This paper addresses the challenge of causal inference across heterogeneous sites when only control-group data—not treatment-group observations—are available at the target site. We propose a distributed causal inference framework grounded in optimal transport, modeling inter-site heterogeneity as pushforward mappings between probability distributions. Leveraging complete experimental data from source sites and control-group data from the target site, our method synthesizes the counterfactual treatment-group distribution at the target site. The approach integrates optimal transport theory, distribution alignment, and probabilistic measure mapping to enable holistic distributional transfer of treatment effects. We validate the method on multiple synthetic benchmarks and real-world patient-derived xenograft data, demonstrating accurate recovery of the full treatment-effect distribution at the target site. The estimator is statistically consistent and asymptotically convergent. Our work significantly extends synthetic-control methodologies to distribution-level causal inference, broadening their applicability in heterogeneous multi-site settings.

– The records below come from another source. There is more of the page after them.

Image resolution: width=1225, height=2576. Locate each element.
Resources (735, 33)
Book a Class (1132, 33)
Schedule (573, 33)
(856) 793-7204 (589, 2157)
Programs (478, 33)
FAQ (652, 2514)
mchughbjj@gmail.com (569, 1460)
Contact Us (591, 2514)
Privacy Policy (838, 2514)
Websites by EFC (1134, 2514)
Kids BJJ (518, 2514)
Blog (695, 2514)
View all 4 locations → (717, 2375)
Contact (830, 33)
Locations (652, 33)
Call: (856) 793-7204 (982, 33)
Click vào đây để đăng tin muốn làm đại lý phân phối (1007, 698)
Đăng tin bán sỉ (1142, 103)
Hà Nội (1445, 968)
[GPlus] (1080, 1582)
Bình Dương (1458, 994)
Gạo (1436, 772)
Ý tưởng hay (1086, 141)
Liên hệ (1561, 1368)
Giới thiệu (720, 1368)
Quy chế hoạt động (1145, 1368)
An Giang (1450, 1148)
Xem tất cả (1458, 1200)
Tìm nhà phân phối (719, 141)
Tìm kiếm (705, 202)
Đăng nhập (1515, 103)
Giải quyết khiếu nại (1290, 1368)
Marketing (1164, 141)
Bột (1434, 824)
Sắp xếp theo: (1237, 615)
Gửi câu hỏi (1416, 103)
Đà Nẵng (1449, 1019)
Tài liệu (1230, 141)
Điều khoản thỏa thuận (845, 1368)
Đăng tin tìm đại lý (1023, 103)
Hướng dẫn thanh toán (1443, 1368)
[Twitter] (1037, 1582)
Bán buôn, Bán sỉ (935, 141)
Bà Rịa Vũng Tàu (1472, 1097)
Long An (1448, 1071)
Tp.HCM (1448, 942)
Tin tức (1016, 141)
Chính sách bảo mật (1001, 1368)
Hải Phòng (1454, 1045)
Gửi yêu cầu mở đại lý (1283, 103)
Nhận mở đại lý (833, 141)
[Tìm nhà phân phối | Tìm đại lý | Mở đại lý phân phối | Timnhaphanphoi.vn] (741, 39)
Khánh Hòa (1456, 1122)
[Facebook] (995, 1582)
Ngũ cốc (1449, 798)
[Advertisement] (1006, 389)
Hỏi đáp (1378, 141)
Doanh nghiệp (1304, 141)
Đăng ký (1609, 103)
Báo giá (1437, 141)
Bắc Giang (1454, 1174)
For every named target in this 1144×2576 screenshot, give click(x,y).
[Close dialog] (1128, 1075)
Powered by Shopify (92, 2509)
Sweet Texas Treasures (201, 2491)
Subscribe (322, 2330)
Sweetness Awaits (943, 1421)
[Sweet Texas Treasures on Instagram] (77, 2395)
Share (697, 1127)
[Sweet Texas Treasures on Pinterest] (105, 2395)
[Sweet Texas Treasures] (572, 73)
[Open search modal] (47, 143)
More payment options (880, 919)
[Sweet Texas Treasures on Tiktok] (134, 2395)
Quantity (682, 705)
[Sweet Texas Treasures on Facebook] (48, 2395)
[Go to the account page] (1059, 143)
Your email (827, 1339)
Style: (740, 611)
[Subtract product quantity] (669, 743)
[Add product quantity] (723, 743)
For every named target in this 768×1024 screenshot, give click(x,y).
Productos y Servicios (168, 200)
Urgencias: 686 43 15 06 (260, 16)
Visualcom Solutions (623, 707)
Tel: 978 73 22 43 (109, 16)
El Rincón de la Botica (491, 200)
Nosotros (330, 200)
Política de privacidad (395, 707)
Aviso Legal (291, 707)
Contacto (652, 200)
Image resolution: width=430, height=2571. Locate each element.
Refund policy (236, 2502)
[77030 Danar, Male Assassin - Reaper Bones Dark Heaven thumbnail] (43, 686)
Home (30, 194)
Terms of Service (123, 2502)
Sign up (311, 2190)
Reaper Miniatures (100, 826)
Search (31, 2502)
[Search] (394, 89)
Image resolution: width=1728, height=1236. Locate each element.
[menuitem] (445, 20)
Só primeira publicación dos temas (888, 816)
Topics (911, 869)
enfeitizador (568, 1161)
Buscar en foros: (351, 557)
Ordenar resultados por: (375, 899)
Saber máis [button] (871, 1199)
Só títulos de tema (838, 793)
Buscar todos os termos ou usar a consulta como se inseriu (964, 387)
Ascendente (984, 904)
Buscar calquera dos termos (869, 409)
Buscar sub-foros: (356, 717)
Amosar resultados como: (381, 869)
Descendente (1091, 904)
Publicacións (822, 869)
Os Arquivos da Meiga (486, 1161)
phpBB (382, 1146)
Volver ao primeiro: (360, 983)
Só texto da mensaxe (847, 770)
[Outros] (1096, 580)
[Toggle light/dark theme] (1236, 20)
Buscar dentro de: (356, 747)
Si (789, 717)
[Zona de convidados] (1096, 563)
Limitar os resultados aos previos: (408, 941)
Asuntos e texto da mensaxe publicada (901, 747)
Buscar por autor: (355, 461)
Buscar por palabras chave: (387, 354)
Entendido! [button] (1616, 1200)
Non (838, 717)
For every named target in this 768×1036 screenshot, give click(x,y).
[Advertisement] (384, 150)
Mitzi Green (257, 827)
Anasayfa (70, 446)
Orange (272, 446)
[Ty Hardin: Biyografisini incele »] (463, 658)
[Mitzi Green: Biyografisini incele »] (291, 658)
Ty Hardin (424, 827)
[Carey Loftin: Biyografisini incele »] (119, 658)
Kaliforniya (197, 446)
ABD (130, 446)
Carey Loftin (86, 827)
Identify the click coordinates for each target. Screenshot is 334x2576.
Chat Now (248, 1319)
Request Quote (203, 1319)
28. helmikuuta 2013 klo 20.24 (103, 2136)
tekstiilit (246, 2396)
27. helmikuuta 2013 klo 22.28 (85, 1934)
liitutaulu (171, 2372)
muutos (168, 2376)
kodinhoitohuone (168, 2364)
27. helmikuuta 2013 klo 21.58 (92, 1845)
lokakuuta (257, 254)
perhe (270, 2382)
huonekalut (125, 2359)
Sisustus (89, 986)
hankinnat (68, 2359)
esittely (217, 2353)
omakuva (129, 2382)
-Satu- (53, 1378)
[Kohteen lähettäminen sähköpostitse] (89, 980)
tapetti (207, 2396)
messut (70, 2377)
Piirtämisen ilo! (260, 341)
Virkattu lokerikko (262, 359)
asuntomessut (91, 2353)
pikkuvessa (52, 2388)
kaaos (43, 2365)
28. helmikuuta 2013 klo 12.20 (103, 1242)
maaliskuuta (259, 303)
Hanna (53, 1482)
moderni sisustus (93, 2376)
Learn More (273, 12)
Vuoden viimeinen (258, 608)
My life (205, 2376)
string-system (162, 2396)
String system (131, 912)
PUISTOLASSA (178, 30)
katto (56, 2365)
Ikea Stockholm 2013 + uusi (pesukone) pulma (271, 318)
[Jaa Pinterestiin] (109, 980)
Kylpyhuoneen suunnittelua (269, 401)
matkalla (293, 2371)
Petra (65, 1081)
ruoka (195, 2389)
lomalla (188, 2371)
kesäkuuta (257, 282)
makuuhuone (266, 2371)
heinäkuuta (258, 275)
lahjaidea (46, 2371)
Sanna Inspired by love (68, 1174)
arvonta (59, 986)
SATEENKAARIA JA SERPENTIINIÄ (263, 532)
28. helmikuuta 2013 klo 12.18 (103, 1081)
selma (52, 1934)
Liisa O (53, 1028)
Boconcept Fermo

We propose a novel framework for synthesizing counterfactual treatment group data in a target site by integrating full treatment and control group data from a source site with control group data from the target. Departing from conventional average treatment effect estimation, our approach adopts a distributional causal inference perspective by modeling treatment and control as distinct probability measures on the source and target sites. We formalize the cross-site heterogeneity (effect modification) as a push-forward transformation that maps the joint feature-outcome distribution from the source to the target site. This transformation is learned by aligning the control group distributions between sites using an Optimal Transport-based procedure, and subsequently applied to the source treatment group to generate the synthetic target treatment distribution. Under general regularity conditions, we establish theoretical guarantees for the consistency and asymptotic convergence of the synthetic treatment group data to the true target distribution. Simulation studies across multiple data-generating scenarios and a real-world application to patient-derived xenograft data demonstrate that our framework robustly recovers the full distributional properties of treatment effects.